I would strongly argue that the Atewa landscape is an important species discovery destination, awaiting extensive research and studies. It should, therefore, not be disrupted or destroyed by mining.The Conversation

 

Alfred Oteng-Yeboah, Associate Professor of Botany, University of Ghana

This article is republished from The Conversation under a Creative Commons license. Read the original article.

Ghana’s Atewa forest is one of the most beautiful and scenic landscapes in the country. It is seen as the better of only two Upland Evergreen forests left intact in the country, forming part of the six dominant vegetation zones of Ghana based on different climates zones.

The Atewa forest is part of the Guinean Forests of West Africa which stretch from southern Guinea into eastern Sierra Leone and through Liberia, Côte d'Ivoire and Ghana into western Togo. Deforestation has massively reduced the size of the forests and the Upper Guinea Forest is now restricted to a number of more or less disconnected reserves and a few national parks acting as man-made refuges for the region’s biodiversity.
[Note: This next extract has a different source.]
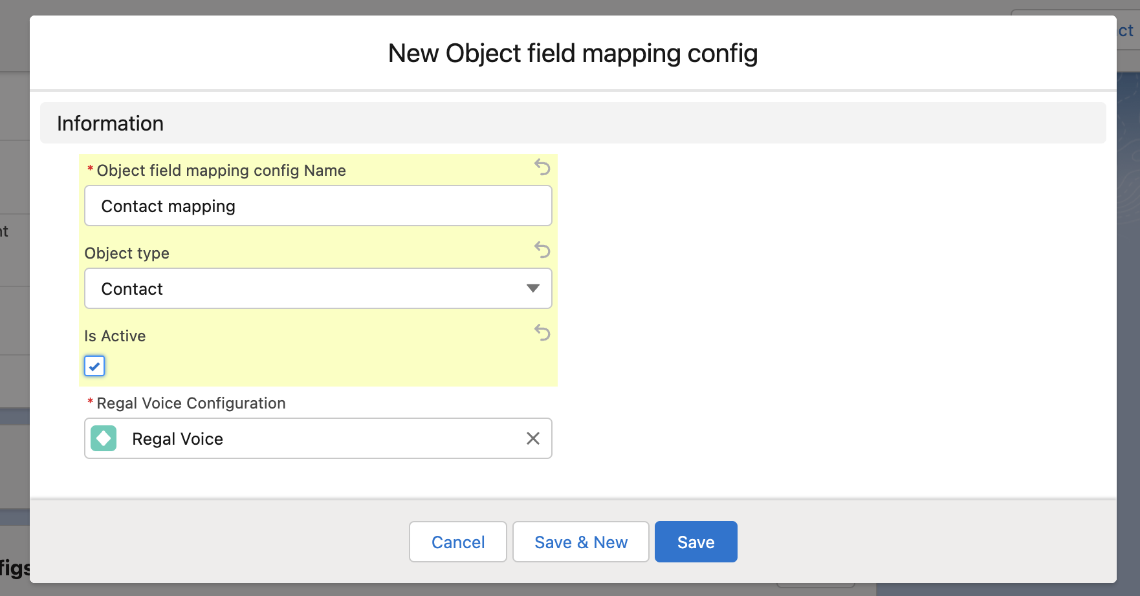This screenshot has width=1140, height=596.
Task: Click the Regal Voice Configuration label
Action: tap(191, 403)
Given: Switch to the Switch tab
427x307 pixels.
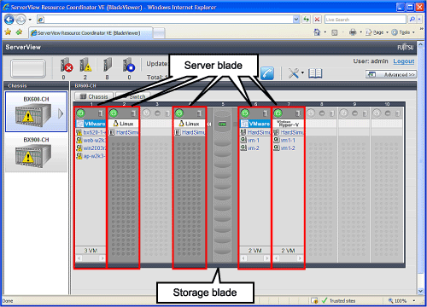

The Atewa forest landscape is remote and pristine, providing the habitat for a major collection of Ghana’s biodiversity. It has been named as one of Ghana’s 30 globally significant biodiversity areas.

But the forest is under threat. Last year Ghana signed a memorandum with China to explore Ghana’s deposits of bauxite – the primary ore in aluminium. The deposits are found in two locations – Awaso with very high deposits in the moist semi-deciduous forest zone of western region of Ghana, and Atewa, with minimum deposits and located in the Upland Evergreen forests in the Eastern Region of Ghana.

Under the memorandum Ghana will cede 5% of its bauxite resources to the Chinese. In turn, Beijing will finance $2billion worth of infrastructure projects that include rails, roads and bridge networks. The Ghanaian Parliament has passed the Ghana Bauxite Integrated Aluminium Industry Act which would provide a legal framework to exploit country’s bauxite deposits.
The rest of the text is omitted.